A Braided Heart: Shaping the Lyric Essay
Brenda Miller
Tell it Slant

This essay beyond being about the braided form was a "how to" guide in itself. The braid that wound through the piece felt very obvious in an instructional way.

Quality of Voice? “and his email reply said (in a voice so much like the rabbis of my youth! Slightly contemptuous, a little annoyed…) that the Sabbath bread…” This phrase really shows the style of voice the author uses. The parentheses, exclamation point, and ellipses, I think all lead to a very laid back, causal interpretation of her writing.

What are some of the specific words or phrases that bring this essay into focus for you? “the fragmentation, however, allowed me—almost forced me – not to approach the essay head-on but to search for a more circuitous way into the essay.” I also thought her advice on focusing on the silences, the caesuras was descriptive of the essay itself.

Where does this writer create images and or scenes? “ You take the sticky dough in your hands and knead, folding the dough toward you, then pushing away with the heel of your hand, turning and repeating, working and working your entire body—your legs, your abdomen, your strong heart.”

Where does this writer “tell?” “I love the fact their separate parts intersecting, creating the illusion of wholeness but with the oh-so-pleasurable texture of separation.”

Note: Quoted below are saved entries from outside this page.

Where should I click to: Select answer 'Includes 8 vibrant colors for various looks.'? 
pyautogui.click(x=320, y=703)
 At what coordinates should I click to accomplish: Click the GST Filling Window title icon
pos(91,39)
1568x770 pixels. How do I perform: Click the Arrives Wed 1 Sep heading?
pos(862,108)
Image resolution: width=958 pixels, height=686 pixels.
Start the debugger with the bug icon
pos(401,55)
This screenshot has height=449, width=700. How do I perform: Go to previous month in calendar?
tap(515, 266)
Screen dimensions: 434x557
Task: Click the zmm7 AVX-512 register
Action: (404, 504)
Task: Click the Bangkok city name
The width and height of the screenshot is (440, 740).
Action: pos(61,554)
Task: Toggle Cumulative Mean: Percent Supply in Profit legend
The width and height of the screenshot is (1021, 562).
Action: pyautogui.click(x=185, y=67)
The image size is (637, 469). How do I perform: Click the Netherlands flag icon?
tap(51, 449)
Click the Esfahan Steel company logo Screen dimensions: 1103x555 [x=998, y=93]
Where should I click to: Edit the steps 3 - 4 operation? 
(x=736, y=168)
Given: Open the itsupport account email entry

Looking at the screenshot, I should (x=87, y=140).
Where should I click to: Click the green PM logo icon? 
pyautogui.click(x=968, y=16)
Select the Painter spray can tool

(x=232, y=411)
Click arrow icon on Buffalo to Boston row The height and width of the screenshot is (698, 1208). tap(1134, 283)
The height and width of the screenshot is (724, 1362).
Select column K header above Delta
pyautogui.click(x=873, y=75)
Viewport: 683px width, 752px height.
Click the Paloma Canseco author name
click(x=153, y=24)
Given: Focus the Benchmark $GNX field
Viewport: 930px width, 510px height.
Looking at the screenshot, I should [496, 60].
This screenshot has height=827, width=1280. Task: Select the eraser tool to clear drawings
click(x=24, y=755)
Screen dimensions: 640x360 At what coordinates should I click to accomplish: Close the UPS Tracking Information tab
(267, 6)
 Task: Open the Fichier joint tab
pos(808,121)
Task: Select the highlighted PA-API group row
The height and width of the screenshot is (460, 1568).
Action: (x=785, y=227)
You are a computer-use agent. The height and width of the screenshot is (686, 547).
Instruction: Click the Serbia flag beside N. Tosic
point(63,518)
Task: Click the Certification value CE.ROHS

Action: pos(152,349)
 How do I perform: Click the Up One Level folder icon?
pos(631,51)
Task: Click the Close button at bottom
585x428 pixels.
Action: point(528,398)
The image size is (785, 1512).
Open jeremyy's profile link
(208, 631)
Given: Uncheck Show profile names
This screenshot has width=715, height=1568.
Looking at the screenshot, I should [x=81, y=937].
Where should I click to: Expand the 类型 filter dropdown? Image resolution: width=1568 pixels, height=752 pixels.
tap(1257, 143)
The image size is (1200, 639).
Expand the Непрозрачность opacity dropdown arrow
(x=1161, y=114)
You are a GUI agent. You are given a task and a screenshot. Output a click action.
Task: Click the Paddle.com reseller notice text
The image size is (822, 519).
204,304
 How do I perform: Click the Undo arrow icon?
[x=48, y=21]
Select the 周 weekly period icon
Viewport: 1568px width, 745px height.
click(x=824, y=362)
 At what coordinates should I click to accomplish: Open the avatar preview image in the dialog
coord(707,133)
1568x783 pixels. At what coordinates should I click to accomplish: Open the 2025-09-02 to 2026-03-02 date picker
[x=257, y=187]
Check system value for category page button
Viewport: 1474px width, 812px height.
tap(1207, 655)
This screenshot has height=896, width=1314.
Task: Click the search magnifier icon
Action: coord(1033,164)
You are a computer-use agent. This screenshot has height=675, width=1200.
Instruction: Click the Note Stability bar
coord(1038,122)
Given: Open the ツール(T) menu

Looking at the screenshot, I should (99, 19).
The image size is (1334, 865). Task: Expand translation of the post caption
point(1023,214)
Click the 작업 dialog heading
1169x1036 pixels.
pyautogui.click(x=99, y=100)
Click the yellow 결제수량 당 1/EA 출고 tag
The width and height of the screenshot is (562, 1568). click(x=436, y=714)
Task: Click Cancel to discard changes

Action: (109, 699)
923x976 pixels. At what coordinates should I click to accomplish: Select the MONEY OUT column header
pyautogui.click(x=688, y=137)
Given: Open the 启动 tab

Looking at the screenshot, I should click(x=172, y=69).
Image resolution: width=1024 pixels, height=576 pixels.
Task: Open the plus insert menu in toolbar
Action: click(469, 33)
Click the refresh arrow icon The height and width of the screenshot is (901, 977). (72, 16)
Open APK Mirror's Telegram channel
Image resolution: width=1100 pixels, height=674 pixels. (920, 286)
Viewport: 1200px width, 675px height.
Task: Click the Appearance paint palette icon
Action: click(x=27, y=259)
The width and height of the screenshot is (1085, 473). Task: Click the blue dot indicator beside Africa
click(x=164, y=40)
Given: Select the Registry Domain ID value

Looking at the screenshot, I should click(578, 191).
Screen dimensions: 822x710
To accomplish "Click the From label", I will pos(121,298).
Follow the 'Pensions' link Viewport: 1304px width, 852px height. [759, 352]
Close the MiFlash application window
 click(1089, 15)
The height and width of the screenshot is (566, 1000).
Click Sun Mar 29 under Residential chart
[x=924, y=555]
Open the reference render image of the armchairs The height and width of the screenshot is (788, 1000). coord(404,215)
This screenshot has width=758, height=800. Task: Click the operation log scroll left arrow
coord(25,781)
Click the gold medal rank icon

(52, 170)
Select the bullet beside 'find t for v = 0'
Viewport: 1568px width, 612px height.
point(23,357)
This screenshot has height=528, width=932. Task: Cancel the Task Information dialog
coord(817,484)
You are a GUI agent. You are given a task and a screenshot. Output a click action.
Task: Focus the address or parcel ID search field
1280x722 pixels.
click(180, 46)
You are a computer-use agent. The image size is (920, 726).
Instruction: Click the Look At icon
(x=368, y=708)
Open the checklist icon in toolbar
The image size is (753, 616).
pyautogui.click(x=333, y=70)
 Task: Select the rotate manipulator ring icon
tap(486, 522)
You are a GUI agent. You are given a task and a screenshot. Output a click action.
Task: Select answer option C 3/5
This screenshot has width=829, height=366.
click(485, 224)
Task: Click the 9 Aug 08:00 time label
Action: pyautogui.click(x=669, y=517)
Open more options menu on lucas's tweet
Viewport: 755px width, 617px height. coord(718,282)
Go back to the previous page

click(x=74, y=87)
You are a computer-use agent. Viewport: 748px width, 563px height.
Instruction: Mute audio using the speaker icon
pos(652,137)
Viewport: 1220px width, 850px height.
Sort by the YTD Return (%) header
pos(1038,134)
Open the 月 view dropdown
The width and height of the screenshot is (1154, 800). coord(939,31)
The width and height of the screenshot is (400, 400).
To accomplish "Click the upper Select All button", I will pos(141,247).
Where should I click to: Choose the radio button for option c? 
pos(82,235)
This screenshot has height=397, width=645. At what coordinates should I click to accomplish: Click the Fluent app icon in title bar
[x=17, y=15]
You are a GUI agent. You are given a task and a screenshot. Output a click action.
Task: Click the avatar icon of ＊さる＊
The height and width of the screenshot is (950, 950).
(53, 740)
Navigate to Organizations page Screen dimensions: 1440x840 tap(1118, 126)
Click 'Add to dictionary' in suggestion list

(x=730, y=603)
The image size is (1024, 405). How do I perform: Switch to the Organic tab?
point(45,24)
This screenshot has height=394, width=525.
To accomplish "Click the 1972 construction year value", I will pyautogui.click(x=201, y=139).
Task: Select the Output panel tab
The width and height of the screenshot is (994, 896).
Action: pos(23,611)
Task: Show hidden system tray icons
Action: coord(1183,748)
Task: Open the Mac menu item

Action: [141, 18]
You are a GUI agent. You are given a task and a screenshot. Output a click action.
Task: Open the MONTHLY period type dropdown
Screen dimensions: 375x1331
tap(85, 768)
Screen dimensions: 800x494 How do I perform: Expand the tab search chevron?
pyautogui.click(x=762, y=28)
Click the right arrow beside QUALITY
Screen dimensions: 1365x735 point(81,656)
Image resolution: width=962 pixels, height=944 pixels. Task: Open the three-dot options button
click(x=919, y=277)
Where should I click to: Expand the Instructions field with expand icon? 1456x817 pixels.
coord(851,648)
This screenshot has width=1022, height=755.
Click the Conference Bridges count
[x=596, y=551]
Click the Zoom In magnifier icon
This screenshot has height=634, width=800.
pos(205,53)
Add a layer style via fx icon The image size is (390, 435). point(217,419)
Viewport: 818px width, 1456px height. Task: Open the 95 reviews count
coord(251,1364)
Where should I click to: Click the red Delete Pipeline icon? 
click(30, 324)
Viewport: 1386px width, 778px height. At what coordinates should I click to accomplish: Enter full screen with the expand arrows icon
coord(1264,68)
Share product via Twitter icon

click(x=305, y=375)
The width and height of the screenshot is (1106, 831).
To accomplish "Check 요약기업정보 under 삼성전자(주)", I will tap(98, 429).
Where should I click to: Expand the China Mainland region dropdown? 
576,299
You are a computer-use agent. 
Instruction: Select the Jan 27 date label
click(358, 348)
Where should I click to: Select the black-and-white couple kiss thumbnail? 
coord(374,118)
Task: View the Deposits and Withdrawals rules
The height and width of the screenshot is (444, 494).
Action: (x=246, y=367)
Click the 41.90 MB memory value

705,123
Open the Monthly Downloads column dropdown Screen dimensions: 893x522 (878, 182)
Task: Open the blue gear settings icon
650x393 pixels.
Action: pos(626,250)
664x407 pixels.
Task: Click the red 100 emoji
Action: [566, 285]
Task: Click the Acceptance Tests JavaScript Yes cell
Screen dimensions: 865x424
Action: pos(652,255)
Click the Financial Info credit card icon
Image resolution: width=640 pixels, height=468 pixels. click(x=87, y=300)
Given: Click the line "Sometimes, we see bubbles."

What kinds of sentence variety, phrasing, etc. add to the quality of this piece? “Bread had always been a miracle. As has poetry, and language itself, this tremendous urge to communicate.” The incredibly informal attitude of the piece opens it up to creative sentence structure such as beginning with “and”.

Questions:

How obvious to like your thread to be?

How does using or not using headings for different sections effect a piece?